Three days out

Three days out from a hysterectomy and sleepless nights abound. Musings on my future surround me.

I’ve laid so many plans so many times. This time perhaps they will come to fruition in a way that will nourish my family for the future. Laying out each piece, twisting and turning it until it fits just so. Watching them occasionally be knocked sideways and sometimes fly off the table, gathering up new ones to fit in their place. Life.

My hope going forward is that this surgery will ease my pain. I have been in near constant pain for years now, but a combination of surgery, physio and neuromodulators should help tremendously. Scans show fairly severe adenomyosis and bowel adhesions, and removing and releasing those should give me a new lease on life.

Looking to the next few days, I will have surgery under Auckland’s level 2 rules. That means one named visitor may visit me in hospital. Not the small selection of people I had hoped would be able to be there to support me, but not a total lockdown scenario at least. I have a wonderful support person coming in each day, and good people keeping the moving parts of my life going while I’m in hospital.
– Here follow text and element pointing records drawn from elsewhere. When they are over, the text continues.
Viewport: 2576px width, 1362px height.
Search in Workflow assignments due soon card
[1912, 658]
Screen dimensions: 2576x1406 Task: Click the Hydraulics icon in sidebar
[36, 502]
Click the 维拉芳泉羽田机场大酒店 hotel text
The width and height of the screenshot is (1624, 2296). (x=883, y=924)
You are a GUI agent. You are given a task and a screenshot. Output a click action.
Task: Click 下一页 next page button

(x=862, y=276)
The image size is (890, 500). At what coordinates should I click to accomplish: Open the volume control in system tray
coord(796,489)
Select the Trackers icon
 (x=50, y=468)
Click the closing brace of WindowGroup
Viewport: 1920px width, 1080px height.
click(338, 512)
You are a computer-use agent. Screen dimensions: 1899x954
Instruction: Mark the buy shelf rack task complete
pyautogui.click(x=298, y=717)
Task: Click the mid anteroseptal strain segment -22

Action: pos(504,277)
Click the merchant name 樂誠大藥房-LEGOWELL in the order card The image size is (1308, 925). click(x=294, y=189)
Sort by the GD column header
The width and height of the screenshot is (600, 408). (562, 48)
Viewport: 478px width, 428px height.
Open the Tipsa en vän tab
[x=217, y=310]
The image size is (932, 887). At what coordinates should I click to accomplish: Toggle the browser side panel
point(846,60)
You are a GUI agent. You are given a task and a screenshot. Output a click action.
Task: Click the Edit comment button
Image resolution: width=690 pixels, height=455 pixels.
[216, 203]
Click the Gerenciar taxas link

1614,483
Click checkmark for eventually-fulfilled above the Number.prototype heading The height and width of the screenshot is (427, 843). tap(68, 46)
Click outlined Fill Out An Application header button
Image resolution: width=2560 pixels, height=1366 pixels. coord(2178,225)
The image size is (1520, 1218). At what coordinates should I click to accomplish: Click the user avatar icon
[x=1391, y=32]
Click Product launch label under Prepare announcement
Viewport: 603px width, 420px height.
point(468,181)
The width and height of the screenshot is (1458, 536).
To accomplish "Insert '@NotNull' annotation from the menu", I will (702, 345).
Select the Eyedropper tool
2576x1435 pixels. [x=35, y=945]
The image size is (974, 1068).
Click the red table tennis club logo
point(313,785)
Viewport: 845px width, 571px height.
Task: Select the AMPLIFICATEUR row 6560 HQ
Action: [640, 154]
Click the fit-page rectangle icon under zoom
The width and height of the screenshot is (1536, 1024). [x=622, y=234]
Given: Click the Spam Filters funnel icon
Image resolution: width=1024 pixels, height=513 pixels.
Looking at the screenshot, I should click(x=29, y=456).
Coming home will be interesting. I hope that it goes smoothly. I have refrained from reading horror stories online as they will just create worry. I have exercised and nourished my body as best I can. The one thing I have not done is rested. Apparently I am incapable of that!

Recovery will be a process that cannot be rushed. I only have the chance to heal right once, and I’m going to do it properly. Follow guidelines to the letter. Be gentle on myself. Prioritise myself. Stop laughing in the cheap seats!

If you can offer moral or practical support please be in touch. This is a big thing to go through and I don’t know how it will go. Hold me in your thoughts.